Task directions: Write out the records from the start through the line with "Action: point(384,157)", keeping the requests, and shift every coordinate in the answers up by 148.

Stored records:
--- Begin ---
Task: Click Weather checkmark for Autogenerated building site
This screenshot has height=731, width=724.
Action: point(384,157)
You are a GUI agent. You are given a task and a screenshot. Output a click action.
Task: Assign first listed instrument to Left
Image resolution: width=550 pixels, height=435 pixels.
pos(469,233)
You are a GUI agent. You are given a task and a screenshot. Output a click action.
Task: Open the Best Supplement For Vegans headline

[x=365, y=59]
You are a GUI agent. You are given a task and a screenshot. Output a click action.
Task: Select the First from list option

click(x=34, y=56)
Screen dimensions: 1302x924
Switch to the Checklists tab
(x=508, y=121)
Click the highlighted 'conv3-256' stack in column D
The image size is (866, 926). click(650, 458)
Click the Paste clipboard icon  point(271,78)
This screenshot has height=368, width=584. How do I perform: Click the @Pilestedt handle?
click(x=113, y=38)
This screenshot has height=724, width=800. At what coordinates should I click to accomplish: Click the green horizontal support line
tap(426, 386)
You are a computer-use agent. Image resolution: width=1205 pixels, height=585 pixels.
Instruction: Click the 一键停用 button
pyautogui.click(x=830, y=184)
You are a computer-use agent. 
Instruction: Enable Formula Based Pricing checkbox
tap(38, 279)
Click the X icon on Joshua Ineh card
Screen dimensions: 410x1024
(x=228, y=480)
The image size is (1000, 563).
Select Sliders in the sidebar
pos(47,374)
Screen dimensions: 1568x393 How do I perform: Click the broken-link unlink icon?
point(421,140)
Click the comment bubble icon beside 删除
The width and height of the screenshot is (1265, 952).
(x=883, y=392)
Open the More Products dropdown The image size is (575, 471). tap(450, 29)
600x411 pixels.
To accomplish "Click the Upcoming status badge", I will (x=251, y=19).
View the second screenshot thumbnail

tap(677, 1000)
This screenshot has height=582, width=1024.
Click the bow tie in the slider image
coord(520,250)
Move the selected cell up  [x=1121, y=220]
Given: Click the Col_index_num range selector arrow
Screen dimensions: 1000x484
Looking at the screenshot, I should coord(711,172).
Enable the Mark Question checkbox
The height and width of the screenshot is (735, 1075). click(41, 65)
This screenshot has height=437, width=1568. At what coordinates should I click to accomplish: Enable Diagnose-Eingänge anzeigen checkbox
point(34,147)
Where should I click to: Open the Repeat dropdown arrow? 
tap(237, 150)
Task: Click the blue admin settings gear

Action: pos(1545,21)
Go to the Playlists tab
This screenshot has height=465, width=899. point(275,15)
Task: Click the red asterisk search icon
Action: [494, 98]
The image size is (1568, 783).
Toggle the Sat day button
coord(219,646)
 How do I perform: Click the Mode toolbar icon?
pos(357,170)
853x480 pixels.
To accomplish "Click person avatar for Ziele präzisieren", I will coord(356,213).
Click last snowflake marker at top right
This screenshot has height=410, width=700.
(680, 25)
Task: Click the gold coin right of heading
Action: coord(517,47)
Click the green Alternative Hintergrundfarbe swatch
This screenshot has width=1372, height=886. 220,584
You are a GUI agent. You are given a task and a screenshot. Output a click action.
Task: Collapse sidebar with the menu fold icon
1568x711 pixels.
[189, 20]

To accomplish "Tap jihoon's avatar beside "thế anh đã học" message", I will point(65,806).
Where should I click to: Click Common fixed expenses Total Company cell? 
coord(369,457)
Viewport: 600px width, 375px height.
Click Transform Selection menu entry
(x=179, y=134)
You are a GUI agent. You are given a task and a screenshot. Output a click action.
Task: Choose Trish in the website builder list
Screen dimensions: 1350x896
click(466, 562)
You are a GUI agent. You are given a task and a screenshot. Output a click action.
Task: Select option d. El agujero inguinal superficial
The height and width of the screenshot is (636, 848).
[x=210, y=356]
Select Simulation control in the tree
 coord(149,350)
--- End ---
Written response:
Task: Click Weather checkmark for Autogenerated building site
This screenshot has height=731, width=724.
Action: point(532,305)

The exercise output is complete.